Not really specific x86, Virtual Pascal, or PL/I, but as I've got the same code
written in all three languages, I'll give it a try here:

I have an array (actually three, but that's not very relevant for the issue) of
pointers to items in a linked list. The array is sorted into a specific order,
and after the sort, I use it to print Top-N tables. For the main Top-50 table (x
3) that's easy enough, the first 50 items are selected.

However, at this time the linked list also contains 5 sub-lists, each containing
additional sub-lists for a total of 390 (yes, three-hunderd-and-ninety)
sub-lists for which I want to print Top-10 tables (or if a sub-list contains
just 4 items, a Top-4 table). Because I don't really want to sort the main array
six (x 3) times, I just scan the array from the top, and pick out the items for
each sub-list, until I have 10 (or the 4 mentioned before) items. To speed up
the process a little, I make an initial pass over the array to find the first
item for each sub-list, but that doesn't really improve things a great deal.

**Work required**
Copy the passage on selecting Top-N tables from a sorted pointer array word for word, in full.

**Given data**
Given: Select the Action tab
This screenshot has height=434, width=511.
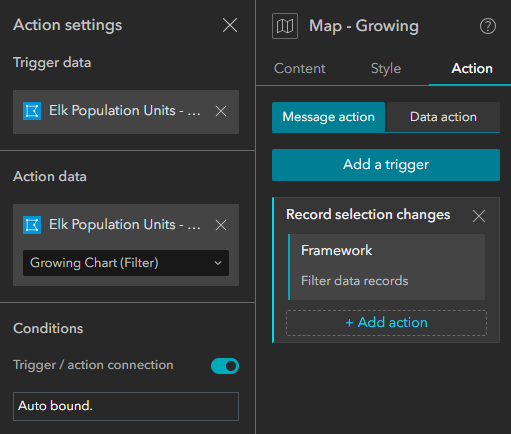Looking at the screenshot, I should coord(472,69).
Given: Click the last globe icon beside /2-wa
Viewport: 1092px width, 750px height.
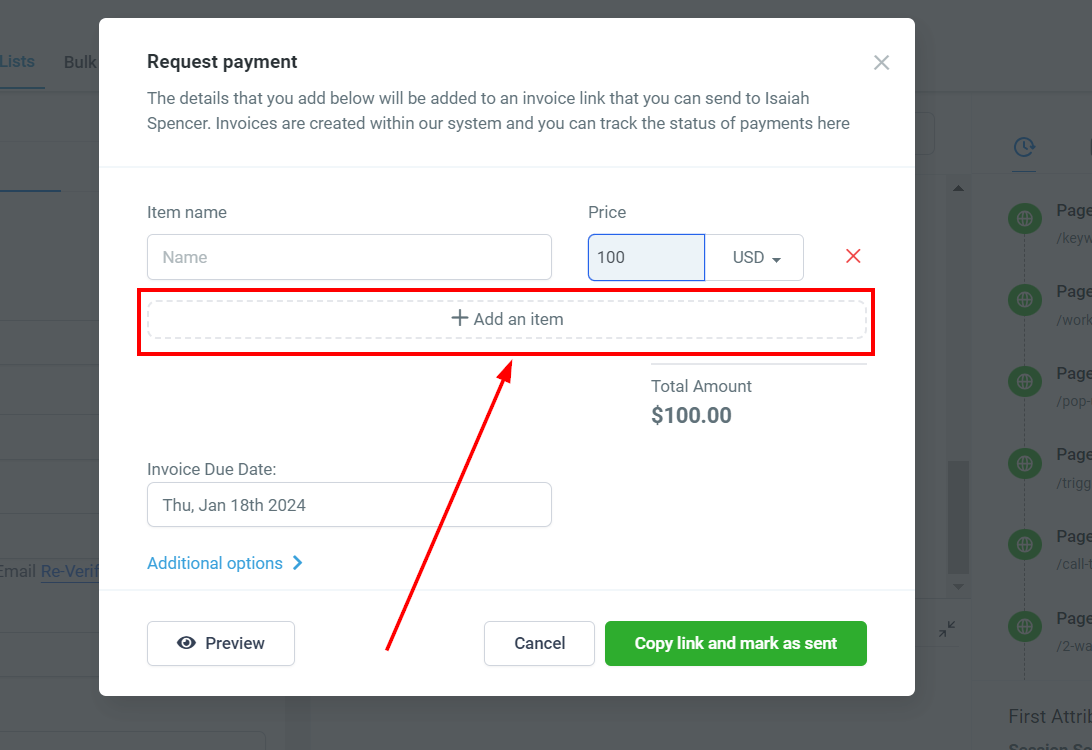Looking at the screenshot, I should tap(1024, 626).
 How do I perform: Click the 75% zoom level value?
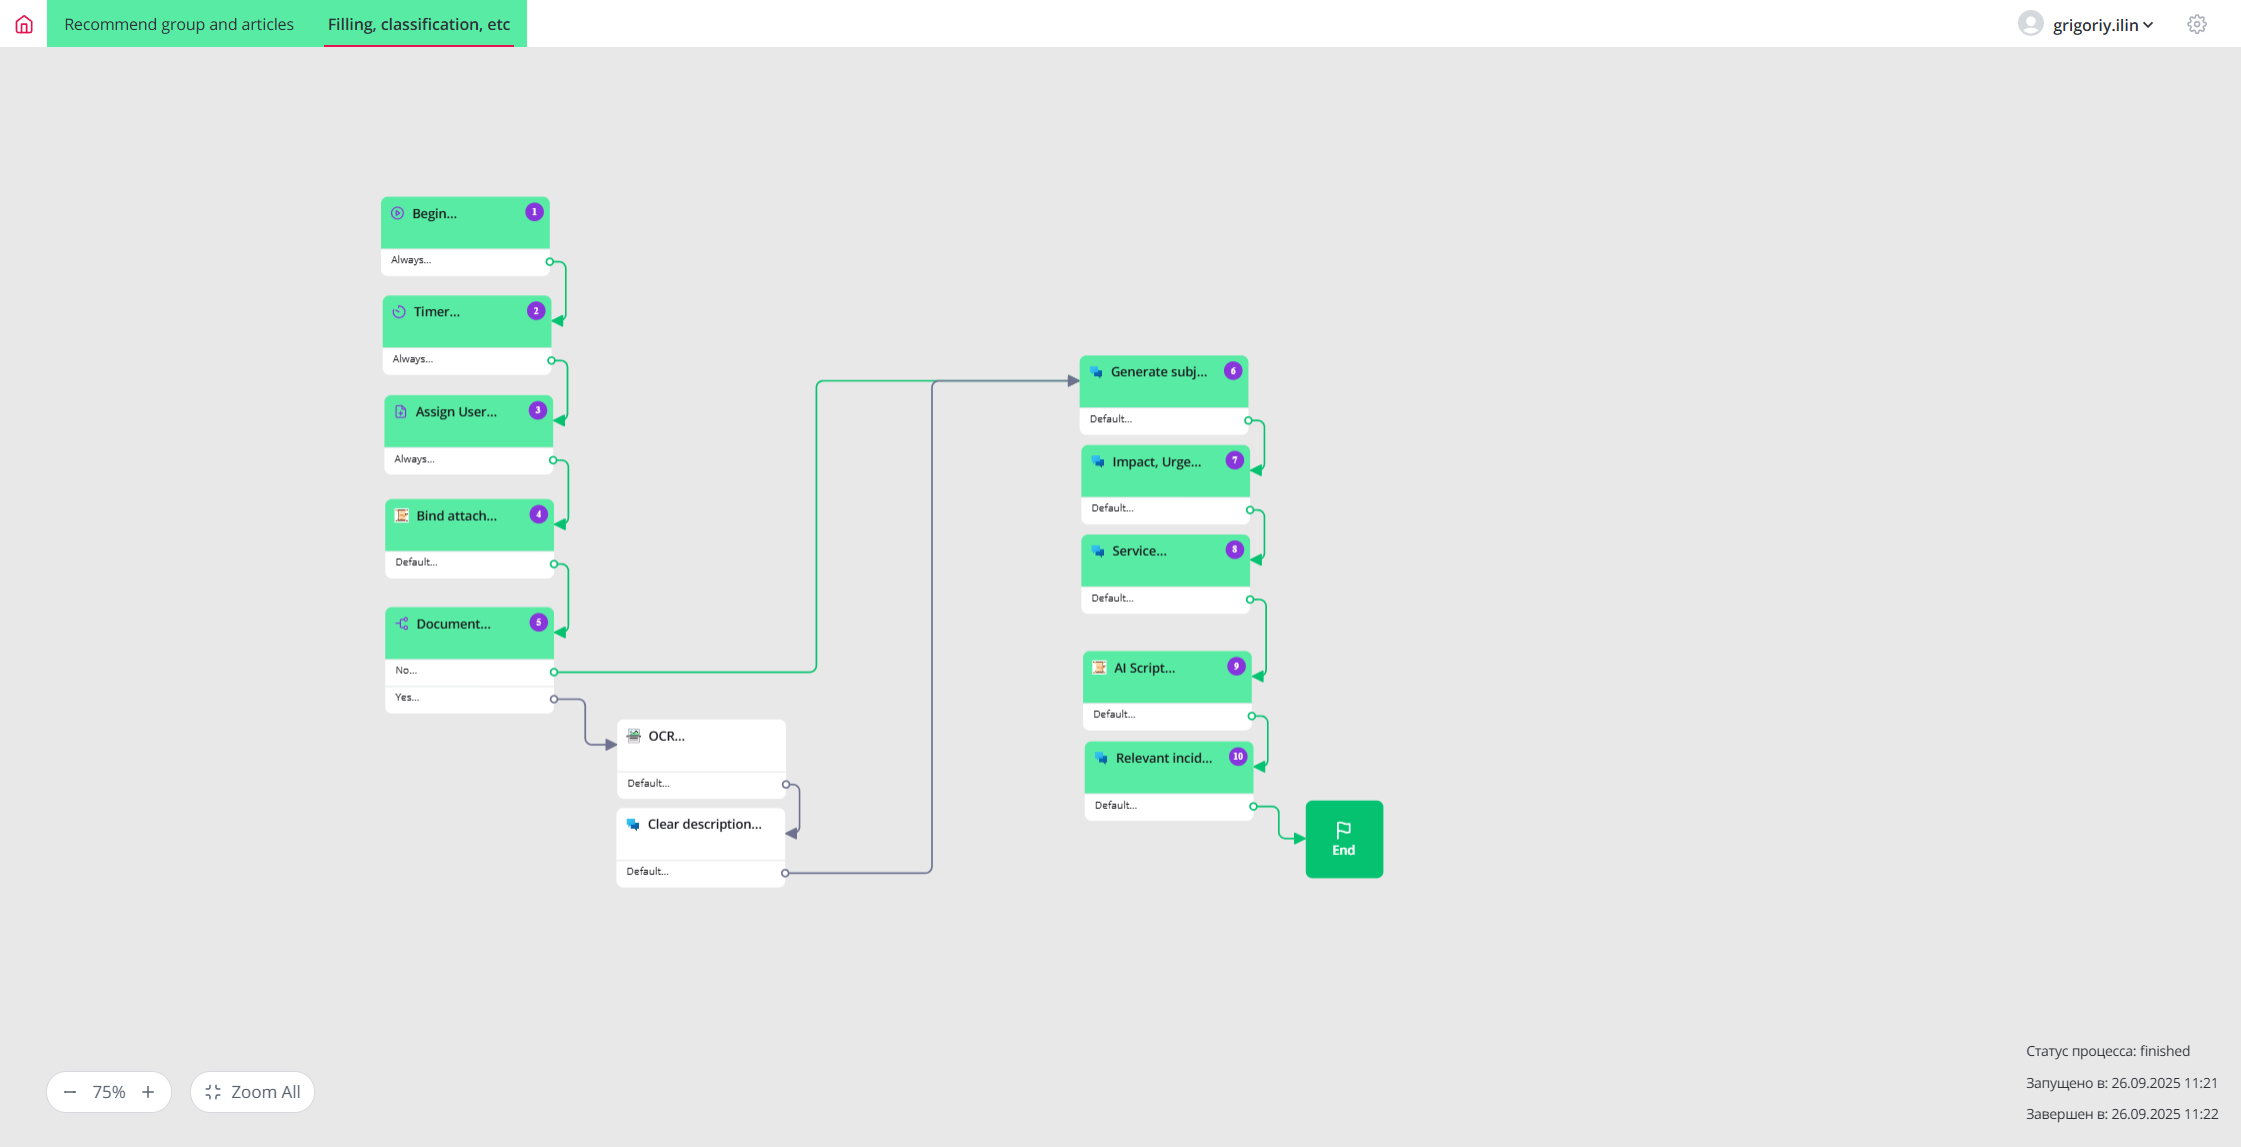(109, 1092)
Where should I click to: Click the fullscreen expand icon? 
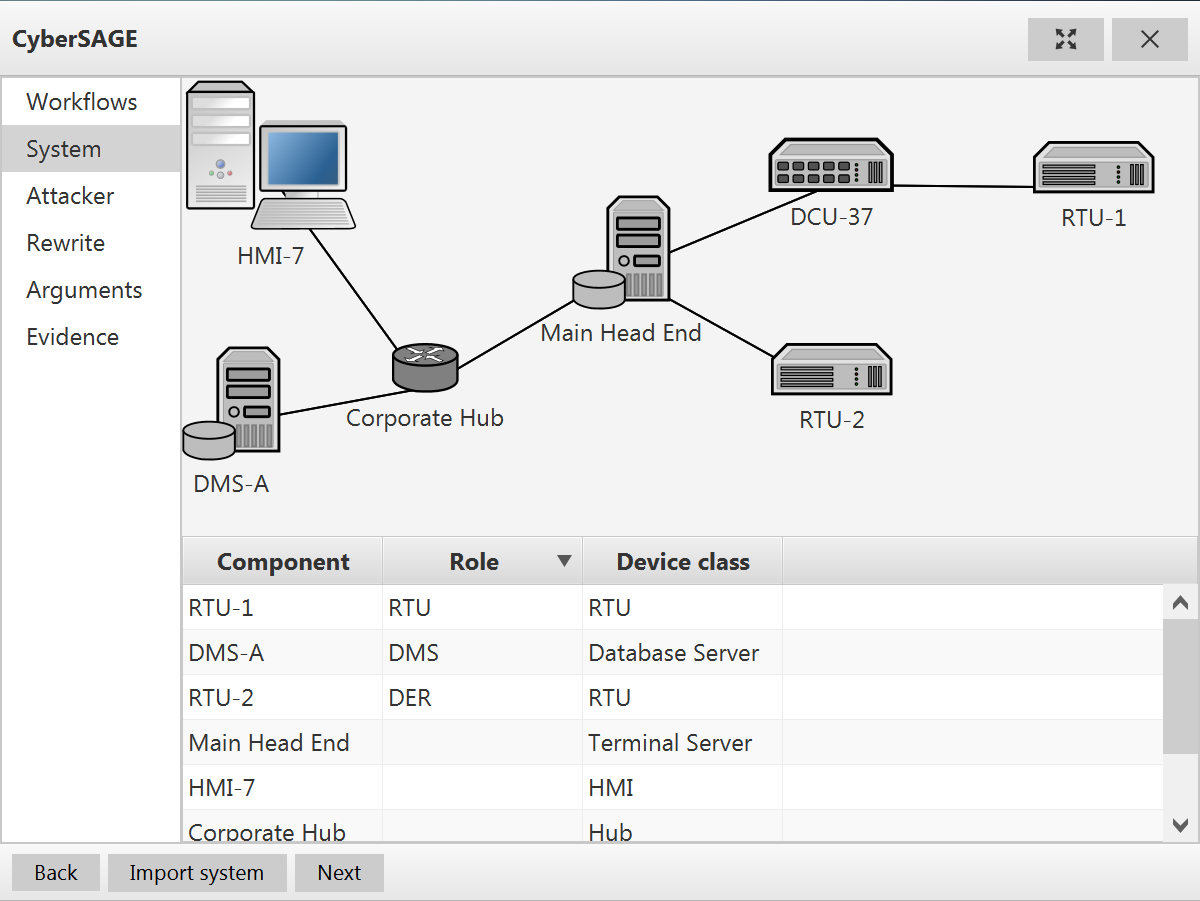point(1066,39)
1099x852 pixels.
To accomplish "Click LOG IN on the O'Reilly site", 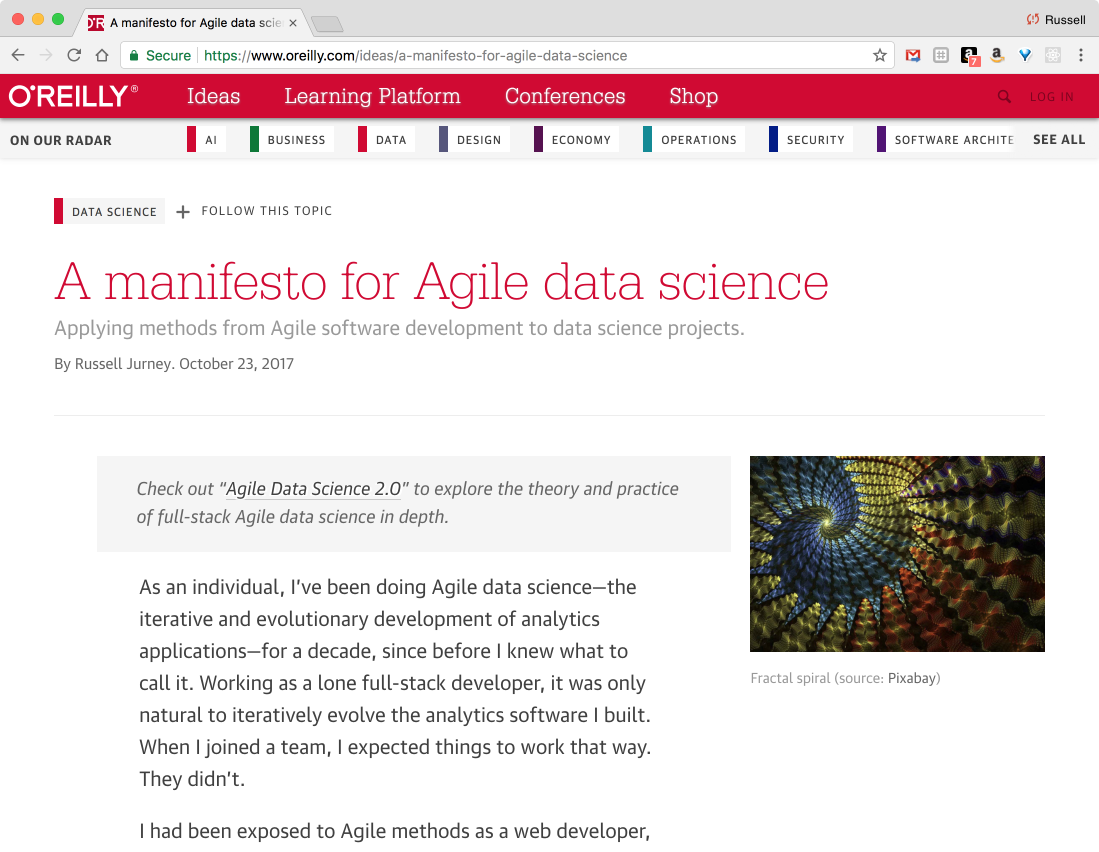I will [1051, 96].
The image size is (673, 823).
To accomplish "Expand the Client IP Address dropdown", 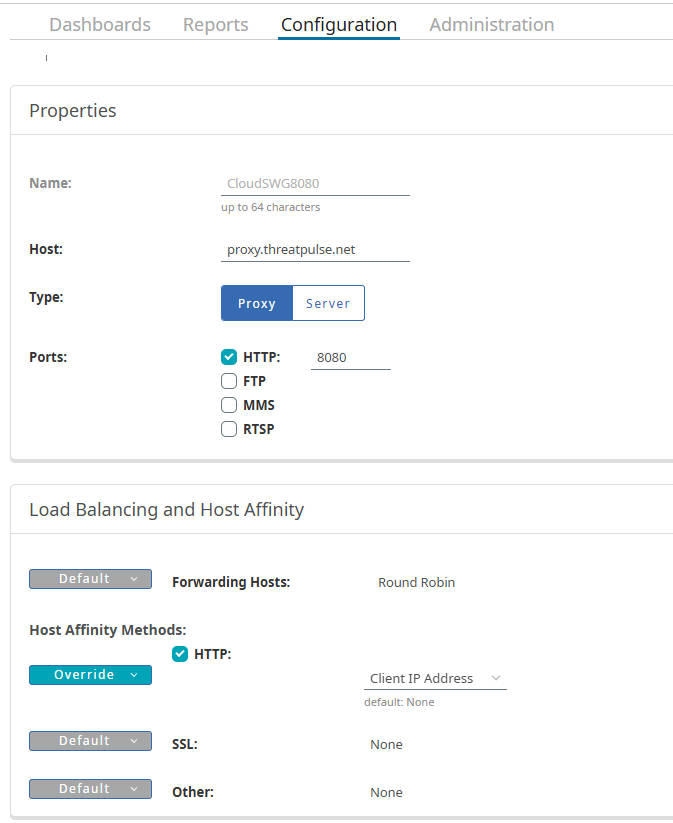I will tap(435, 679).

**Result**
Not really specific x86, Virtual Pascal, or PL/I, but as I've got the same code
written in all three languages, I'll give it a try here:

I have an array (actually three, but that's not very relevant for the issue) of
pointers to items in a linked list. The array is sorted into a specific order,
and after the sort, I use it to print Top-N tables. For the main Top-50 table (x
3) that's easy enough, the first 50 items are selected.

However, at this time the linked list also contains 5 sub-lists, each containing
additional sub-lists for a total of 390 (yes, three-hunderd-and-ninety)
sub-lists for which I want to print Top-10 tables (or if a sub-list contains
just 4 items, a Top-4 table). Because I don't really want to sort the main array
six (x 3) times, I just scan the array from the top, and pick out the items for
each sub-list, until I have 10 (or the 4 mentioned before) items. To speed up
the process a little, I make an initial pass over the array to find the first
item for each sub-list, but that doesn't really improve things a great deal.